(目的):
以下のエントリを、空行を除いてすべてMarkdownの表に書き直してください。列は「番号」と「行」の2つにしてください。

語や要素の位置を特定した記録

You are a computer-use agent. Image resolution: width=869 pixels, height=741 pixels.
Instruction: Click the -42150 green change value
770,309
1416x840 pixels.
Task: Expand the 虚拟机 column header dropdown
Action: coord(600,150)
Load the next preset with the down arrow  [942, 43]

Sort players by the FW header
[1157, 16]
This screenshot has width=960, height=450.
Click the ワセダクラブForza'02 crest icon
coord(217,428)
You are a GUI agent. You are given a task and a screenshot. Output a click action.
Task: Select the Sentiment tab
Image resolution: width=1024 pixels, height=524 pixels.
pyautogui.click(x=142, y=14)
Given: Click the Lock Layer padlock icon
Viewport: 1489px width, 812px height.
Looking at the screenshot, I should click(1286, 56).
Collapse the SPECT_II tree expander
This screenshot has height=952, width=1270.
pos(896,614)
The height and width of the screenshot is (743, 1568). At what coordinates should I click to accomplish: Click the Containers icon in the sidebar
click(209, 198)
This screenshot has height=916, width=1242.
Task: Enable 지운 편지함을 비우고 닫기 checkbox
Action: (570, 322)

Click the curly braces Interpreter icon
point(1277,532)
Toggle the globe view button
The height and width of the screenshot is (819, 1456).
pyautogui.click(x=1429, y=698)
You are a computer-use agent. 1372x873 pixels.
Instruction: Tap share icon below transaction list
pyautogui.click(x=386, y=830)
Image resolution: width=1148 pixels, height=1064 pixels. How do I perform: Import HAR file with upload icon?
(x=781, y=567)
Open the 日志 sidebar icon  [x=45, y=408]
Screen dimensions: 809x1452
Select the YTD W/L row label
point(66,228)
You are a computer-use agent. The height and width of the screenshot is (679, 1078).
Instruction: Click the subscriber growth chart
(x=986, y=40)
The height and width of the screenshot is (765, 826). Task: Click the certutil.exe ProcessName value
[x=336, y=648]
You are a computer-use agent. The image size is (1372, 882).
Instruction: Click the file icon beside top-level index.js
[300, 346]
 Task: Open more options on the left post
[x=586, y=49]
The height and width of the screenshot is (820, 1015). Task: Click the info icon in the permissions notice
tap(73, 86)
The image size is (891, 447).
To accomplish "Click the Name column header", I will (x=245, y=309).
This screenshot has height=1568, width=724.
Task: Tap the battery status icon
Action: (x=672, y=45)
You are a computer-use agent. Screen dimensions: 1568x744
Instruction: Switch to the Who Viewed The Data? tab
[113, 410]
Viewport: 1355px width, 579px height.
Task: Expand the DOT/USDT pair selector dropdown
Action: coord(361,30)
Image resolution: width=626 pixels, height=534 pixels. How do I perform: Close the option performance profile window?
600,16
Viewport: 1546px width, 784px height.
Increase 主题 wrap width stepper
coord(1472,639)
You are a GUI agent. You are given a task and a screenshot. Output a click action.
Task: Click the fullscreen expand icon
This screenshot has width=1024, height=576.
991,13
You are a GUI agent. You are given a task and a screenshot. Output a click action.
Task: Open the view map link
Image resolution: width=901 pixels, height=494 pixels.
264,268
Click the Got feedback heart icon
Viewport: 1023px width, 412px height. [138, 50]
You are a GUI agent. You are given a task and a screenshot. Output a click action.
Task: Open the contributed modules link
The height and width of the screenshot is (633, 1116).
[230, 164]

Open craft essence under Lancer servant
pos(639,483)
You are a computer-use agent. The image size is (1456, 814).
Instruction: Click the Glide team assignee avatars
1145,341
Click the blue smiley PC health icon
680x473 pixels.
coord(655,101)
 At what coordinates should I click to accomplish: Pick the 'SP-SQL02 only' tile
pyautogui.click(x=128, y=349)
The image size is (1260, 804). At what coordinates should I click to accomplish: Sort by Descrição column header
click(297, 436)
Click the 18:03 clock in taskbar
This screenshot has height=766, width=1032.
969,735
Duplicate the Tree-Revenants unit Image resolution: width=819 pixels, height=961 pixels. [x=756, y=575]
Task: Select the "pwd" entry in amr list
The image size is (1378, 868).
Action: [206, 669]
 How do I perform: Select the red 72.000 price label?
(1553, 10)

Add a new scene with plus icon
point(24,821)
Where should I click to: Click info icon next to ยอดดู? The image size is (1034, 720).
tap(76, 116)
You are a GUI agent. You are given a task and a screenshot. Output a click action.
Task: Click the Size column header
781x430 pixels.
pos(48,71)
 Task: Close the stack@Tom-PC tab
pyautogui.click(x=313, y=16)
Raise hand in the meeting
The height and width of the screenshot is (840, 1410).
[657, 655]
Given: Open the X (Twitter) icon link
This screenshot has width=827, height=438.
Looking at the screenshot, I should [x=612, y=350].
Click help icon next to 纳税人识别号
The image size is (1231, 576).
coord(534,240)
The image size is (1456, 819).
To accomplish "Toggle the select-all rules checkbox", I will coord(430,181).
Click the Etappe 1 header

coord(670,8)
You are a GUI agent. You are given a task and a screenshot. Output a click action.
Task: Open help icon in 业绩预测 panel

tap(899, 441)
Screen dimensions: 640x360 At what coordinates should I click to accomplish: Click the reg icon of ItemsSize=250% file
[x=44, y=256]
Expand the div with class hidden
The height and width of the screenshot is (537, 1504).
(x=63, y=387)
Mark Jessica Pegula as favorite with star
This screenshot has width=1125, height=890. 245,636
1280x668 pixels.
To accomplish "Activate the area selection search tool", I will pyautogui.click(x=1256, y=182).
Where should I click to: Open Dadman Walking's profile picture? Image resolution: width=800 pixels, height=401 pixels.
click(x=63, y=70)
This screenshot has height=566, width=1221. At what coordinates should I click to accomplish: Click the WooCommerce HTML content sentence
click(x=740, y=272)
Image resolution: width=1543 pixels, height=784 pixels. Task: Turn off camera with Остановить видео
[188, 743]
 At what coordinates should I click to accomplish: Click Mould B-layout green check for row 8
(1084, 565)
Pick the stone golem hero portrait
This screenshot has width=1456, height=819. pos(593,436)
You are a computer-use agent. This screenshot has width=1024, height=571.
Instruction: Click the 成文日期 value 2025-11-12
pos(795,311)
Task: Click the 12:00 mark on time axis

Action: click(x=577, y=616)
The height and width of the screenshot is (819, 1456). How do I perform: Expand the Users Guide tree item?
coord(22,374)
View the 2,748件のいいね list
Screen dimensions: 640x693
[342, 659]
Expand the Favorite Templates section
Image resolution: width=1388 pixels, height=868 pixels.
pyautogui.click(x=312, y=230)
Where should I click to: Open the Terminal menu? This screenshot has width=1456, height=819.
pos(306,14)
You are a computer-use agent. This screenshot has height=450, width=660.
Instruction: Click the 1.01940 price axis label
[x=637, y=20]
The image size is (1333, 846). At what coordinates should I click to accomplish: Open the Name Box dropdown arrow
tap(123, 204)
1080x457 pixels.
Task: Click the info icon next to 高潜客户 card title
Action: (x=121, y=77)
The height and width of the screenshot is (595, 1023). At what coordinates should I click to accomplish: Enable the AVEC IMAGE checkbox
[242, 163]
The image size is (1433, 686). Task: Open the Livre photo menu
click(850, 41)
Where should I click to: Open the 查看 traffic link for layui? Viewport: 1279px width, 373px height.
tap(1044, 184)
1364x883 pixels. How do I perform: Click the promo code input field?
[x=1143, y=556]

(回答):
| 番号 | 行 |
|---|---|
| 1 | You are a computer-use agent. Image resolution: width=869 pixels, height=741 pixels. |
| 2 | Instruction: Click the -42150 green change value |
| 3 | 770,309 |
| 4 | 1416x840 pixels. |
| 5 | Task: Expand the 虚拟机 column header dropdown |
| 6 | Action: coord(600,150) |
| 7 | Load the next preset with the down arrow  [942, 43] |
| 8 | Sort players by the FW header |
| 9 | [1157, 16] |
| 10 | This screenshot has width=960, height=450. |
| 11 | Click the ワセダクラブForza'02 crest icon |
| 12 | coord(217,428) |
| 13 | You are a GUI agent. You are given a task and a screenshot. Output a click action. |
| 14 | Task: Select the Sentiment tab |
| 15 | Image resolution: width=1024 pixels, height=524 pixels. |
| 16 | pyautogui.click(x=142, y=14) |
| 17 | Given: Click the Lock Layer padlock icon |
| 18 | Viewport: 1489px width, 812px height. |
| 19 | Looking at the screenshot, I should click(1286, 56). |
| 20 | Collapse the SPECT_II tree expander |
| 21 | This screenshot has height=952, width=1270. |
| 22 | pos(896,614) |
| 23 | The height and width of the screenshot is (743, 1568). At what coordinates should I click to accomplish: Click the Containers icon in the sidebar |
| 24 | click(209, 198) |
| 25 | This screenshot has height=916, width=1242. |
| 26 | Task: Enable 지운 편지함을 비우고 닫기 checkbox |
| 27 | Action: (570, 322) |
| 28 | Click the curly braces Interpreter icon |
| 29 | point(1277,532) |
| 30 | Toggle the globe view button |
| 31 | The height and width of the screenshot is (819, 1456). |
| 32 | pyautogui.click(x=1429, y=698) |
| 33 | You are a computer-use agent. 1372x873 pixels. |
| 34 | Instruction: Tap share icon below transaction list |
| 35 | pyautogui.click(x=386, y=830) |
| 36 | Image resolution: width=1148 pixels, height=1064 pixels. How do I perform: Import HAR file with upload icon? |
| 37 | (x=781, y=567) |
| 38 | Open the 日志 sidebar icon  [x=45, y=408] |
| 39 | Screen dimensions: 809x1452 |
| 40 | Select the YTD W/L row label |
| 41 | point(66,228) |
| 42 | You are a computer-use agent. The height and width of the screenshot is (679, 1078). |
| 43 | Instruction: Click the subscriber growth chart |
| 44 | (x=986, y=40) |
| 45 | The height and width of the screenshot is (765, 826). Task: Click the certutil.exe ProcessName value |
| 46 | [x=336, y=648] |
| 47 | You are a computer-use agent. The image size is (1372, 882). |
| 48 | Instruction: Click the file icon beside top-level index.js |
| 49 | [300, 346] |
| 50 |  Task: Open more options on the left post |
| 51 | [x=586, y=49] |
| 52 | The height and width of the screenshot is (820, 1015). Task: Click the info icon in the permissions notice |
| 53 | tap(73, 86) |
| 54 | The image size is (891, 447). |
| 55 | To accomplish "Click the Name column header", I will (x=245, y=309). |
| 56 | This screenshot has height=1568, width=724. |
| 57 | Task: Tap the battery status icon |
| 58 | Action: (x=672, y=45) |
| 59 | You are a computer-use agent. Screen dimensions: 1568x744 |
| 60 | Instruction: Switch to the Who Viewed The Data? tab |
| 61 | [113, 410] |
| 62 | Viewport: 1355px width, 579px height. |
| 63 | Task: Expand the DOT/USDT pair selector dropdown |
| 64 | Action: coord(361,30) |
| 65 | Image resolution: width=626 pixels, height=534 pixels. How do I perform: Close the option performance profile window? |
| 66 | 600,16 |
| 67 | Viewport: 1546px width, 784px height. |
| 68 | Increase 主题 wrap width stepper |
| 69 | coord(1472,639) |
| 70 | You are a GUI agent. You are given a task and a screenshot. Output a click action. |
| 71 | Task: Click the fullscreen expand icon |
| 72 | This screenshot has width=1024, height=576. |
| 73 | 991,13 |
| 74 | You are a GUI agent. You are given a task and a screenshot. Output a click action. |
| 75 | Task: Open the view map link |
| 76 | Image resolution: width=901 pixels, height=494 pixels. |
| 77 | 264,268 |
| 78 | Click the Got feedback heart icon |
| 79 | Viewport: 1023px width, 412px height. [138, 50] |
| 80 | You are a GUI agent. You are given a task and a screenshot. Output a click action. |
| 81 | Task: Open the contributed modules link |
| 82 | The height and width of the screenshot is (633, 1116). |
| 83 | [230, 164] |
| 84 | Open craft essence under Lancer servant |
| 85 | pos(639,483) |
| 86 | You are a computer-use agent. The image size is (1456, 814). |
| 87 | Instruction: Click the Glide team assignee avatars |
| 88 | 1145,341 |
| 89 | Click the blue smiley PC health icon |
| 90 | 680x473 pixels. |
| 91 | coord(655,101) |
| 92 |  At what coordinates should I click to accomplish: Pick the 'SP-SQL02 only' tile |
| 93 | pyautogui.click(x=128, y=349) |
| 94 | The image size is (1260, 804). At what coordinates should I click to accomplish: Sort by Descrição column header |
| 95 | click(297, 436) |
| 96 | Click the 18:03 clock in taskbar |
| 97 | This screenshot has height=766, width=1032. |
| 98 | 969,735 |
| 99 | Duplicate the Tree-Revenants unit Image resolution: width=819 pixels, height=961 pixels. [x=756, y=575] |
| 100 | Task: Select the "pwd" entry in amr list |
| 101 | The image size is (1378, 868). |
| 102 | Action: [206, 669] |
| 103 |  How do I perform: Select the red 72.000 price label? |
| 104 | (1553, 10) |
| 105 | Add a new scene with plus icon |
| 106 | point(24,821) |
| 107 | Where should I click to: Click info icon next to ยอดดู? The image size is (1034, 720). |
| 108 | tap(76, 116) |
| 109 | You are a GUI agent. You are given a task and a screenshot. Output a click action. |
| 110 | Task: Click the Size column header |
| 111 | 781x430 pixels. |
| 112 | pos(48,71) |
| 113 |  Task: Close the stack@Tom-PC tab |
| 114 | pyautogui.click(x=313, y=16) |
| 115 | Raise hand in the meeting |
| 116 | The height and width of the screenshot is (840, 1410). |
| 117 | [657, 655] |
| 118 | Given: Open the X (Twitter) icon link |
| 119 | This screenshot has width=827, height=438. |
| 120 | Looking at the screenshot, I should [x=612, y=350]. |
| 121 | Click help icon next to 纳税人识别号 |
| 122 | The image size is (1231, 576). |
| 123 | coord(534,240) |
| 124 | The image size is (1456, 819). |
| 125 | To accomplish "Toggle the select-all rules checkbox", I will coord(430,181). |
| 126 | Click the Etappe 1 header |
| 127 | coord(670,8) |
| 128 | You are a GUI agent. You are given a task and a screenshot. Output a click action. |
| 129 | Task: Open help icon in 业绩预测 panel |
| 130 | tap(899, 441) |
| 131 | Screen dimensions: 640x360 At what coordinates should I click to accomplish: Click the reg icon of ItemsSize=250% file |
| 132 | [x=44, y=256] |
| 133 | Expand the div with class hidden |
| 134 | The height and width of the screenshot is (537, 1504). |
| 135 | (x=63, y=387) |
| 136 | Mark Jessica Pegula as favorite with star |
| 137 | This screenshot has width=1125, height=890. 245,636 |
| 138 | 1280x668 pixels. |
| 139 | To accomplish "Activate the area selection search tool", I will pyautogui.click(x=1256, y=182). |
| 140 | Where should I click to: Open Dadman Walking's profile picture? Image resolution: width=800 pixels, height=401 pixels. |
| 141 | click(x=63, y=70) |
| 142 | This screenshot has height=566, width=1221. At what coordinates should I click to accomplish: Click the WooCommerce HTML content sentence |
| 143 | click(x=740, y=272) |
| 144 | Image resolution: width=1543 pixels, height=784 pixels. Task: Turn off camera with Остановить видео |
| 145 | [188, 743] |
| 146 |  At what coordinates should I click to accomplish: Click Mould B-layout green check for row 8 |
| 147 | (1084, 565) |
| 148 | Pick the stone golem hero portrait |
| 149 | This screenshot has width=1456, height=819. pos(593,436) |
| 150 | You are a computer-use agent. This screenshot has width=1024, height=571. |
| 151 | Instruction: Click the 成文日期 value 2025-11-12 |
| 152 | pos(795,311) |
| 153 | Task: Click the 12:00 mark on time axis |
| 154 | Action: click(x=577, y=616) |
| 155 | The height and width of the screenshot is (819, 1456). How do I perform: Expand the Users Guide tree item? |
| 156 | coord(22,374) |
| 157 | View the 2,748件のいいね list |
| 158 | Screen dimensions: 640x693 |
| 159 | [342, 659] |
| 160 | Expand the Favorite Templates section |
| 161 | Image resolution: width=1388 pixels, height=868 pixels. |
| 162 | pyautogui.click(x=312, y=230) |
| 163 | Where should I click to: Open the Terminal menu? This screenshot has width=1456, height=819. |
| 164 | pos(306,14) |
| 165 | You are a computer-use agent. This screenshot has height=450, width=660. |
| 166 | Instruction: Click the 1.01940 price axis label |
| 167 | [x=637, y=20] |
| 168 | The image size is (1333, 846). At what coordinates should I click to accomplish: Open the Name Box dropdown arrow |
| 169 | tap(123, 204) |
| 170 | 1080x457 pixels. |
| 171 | Task: Click the info icon next to 高潜客户 card title |
| 172 | Action: (x=121, y=77) |
| 173 | The height and width of the screenshot is (595, 1023). At what coordinates should I click to accomplish: Enable the AVEC IMAGE checkbox |
| 174 | [242, 163] |
| 175 | The image size is (1433, 686). Task: Open the Livre photo menu |
| 176 | click(850, 41) |
| 177 | Where should I click to: Open the 查看 traffic link for layui? Viewport: 1279px width, 373px height. |
| 178 | tap(1044, 184) |
| 179 | 1364x883 pixels. How do I perform: Click the promo code input field? |
| 180 | [x=1143, y=556] |